The other three addressing modes modify the PC. They create addresses for branch/jump instructions.

However, load/store instructions also generate addresses in memory.

Let's consider the following instruction.

  lw $rt, offset($rs)  
where $rs and $rt are any two registers.

The offset is stored in 16 bits 2C. Thus, lw and sw are I-type instructions.

The address computed is:

  addr <- R[s] + sign-ext32( offset )

$rs is the base register, which is where the name base addressing comes from.

The offset is the 16 bit immediate value from the instruction. Unlike branch instructions, we don't add a 00 to the end of the immediate value, even though we can only load and store are word-aligned addresses.

The reason is because there are other load/store instructions that load/store halfwords and bytes, and it makes sense to compute the addresses the same way, regardless of what you're loading.

So what happens an address is computed that's not word aligned?
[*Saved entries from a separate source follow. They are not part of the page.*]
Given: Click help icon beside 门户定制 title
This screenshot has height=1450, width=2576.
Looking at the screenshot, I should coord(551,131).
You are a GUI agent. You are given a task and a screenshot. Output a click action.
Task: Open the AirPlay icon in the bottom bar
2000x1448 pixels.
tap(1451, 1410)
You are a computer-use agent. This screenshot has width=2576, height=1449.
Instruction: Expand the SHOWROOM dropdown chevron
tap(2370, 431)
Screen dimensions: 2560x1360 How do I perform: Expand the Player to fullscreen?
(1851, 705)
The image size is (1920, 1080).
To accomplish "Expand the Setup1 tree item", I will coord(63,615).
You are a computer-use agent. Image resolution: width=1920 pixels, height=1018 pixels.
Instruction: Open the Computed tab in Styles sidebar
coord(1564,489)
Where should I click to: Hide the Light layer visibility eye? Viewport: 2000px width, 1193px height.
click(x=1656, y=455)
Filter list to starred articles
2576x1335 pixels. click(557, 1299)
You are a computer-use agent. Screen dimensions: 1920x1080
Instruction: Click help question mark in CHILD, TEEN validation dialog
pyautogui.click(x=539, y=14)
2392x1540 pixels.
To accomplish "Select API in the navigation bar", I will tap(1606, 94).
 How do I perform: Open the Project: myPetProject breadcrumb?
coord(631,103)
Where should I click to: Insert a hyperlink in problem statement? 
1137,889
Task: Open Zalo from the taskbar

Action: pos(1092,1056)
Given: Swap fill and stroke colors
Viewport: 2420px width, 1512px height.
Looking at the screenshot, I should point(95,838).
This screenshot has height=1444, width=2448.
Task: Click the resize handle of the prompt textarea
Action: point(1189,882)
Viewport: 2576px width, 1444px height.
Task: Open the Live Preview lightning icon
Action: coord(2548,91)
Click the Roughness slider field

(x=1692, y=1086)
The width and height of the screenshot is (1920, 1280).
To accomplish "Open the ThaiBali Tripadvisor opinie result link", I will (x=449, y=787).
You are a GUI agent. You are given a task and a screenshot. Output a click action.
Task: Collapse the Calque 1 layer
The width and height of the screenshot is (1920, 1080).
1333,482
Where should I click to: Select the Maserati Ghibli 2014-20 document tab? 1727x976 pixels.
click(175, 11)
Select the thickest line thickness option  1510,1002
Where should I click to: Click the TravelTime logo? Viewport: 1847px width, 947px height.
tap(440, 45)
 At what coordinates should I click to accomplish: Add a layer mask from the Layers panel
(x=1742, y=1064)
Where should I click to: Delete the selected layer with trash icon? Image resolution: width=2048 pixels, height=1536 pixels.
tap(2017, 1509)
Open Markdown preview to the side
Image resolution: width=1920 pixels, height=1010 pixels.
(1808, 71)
An address exception occurs.

Indirect Addressing

MIPS does not support indirect addressing. RISC ISAs generally do not support such an instruction. However, it's a popular addressing mode for CISC ISAs.

Let's see how this indirect addressing works. First, recall how lw works. It adds the contents of a register to a sign-extended offset. This results in an address. The word stored at that address is loaded into a register.

Let's make up a new instruction called indlw which means "indirect load word". This instruction doesn't really exist in MIPS, but pretend it does.

  indlw $rt, offset($rs)
In this case, we'll do the same thing. Add the sign-extended offset to $rs. But instead of loading the word at that address into a register, we load the word (say, to some temporary location like $at), and use that word as an address, then we load that word from memory.

Thus, we go to memory twice. First time, we load a word that represents an address, and second time, we use that address to load a word of data.

The semantics are:

  R[ t ] <- M4[ M4[ R[ s ] + sign-ext32( offset ) ] ]
Indirect addressing might seem odd, but if you increment the address stored in memory, it's one way to process an array. That address could be a pointer.

The major reason indirect addressing isn't used in RISC ISAs is because it accesses memory twice. The goal is to make each instruction fast, and accessing memory is considered slow. As it is, even load and store word don't really fully execute in one clock cycle (it takes about two, and that assumes it's in cache).

Still, this kind of addressing mode and far more are seen in CISC ISAs. The goal in those ISAs is to provide a person who programs in assembly language a lot of choices of instructions. CISC ISAs are meant to minimize the amount of memory used for a program by providing a large number of instructions.

The goal of RISC ISAs is minimize instructions to improve performance by making hardware design simpler (fewer instructions means simpler hardware, which means greater opportunities for optimization).

Nevertheless, money and brainpower can compesate for this seemingly good idea. Intel makes CISC processors that are now currently faster than RISC processors. Part of this is because Intel chips do some conversion to RISC-like instructions behind the scenes. Thus, you code in x86 (or, more properly, IA32) and the hardware converts it to RISC like internal instructions which you don't see.

Summary

All assembly languages give you a variety of way to generate addresses in memory. This can be the address of an instruction or the address of data.

We considered the four major ways to compute addresses in MIPS.

These four ways are much smaller than CISC ISAs, which may provides ten or more addressing modes. We discussed one of the more popular CISC addressing mode: indirect addressing.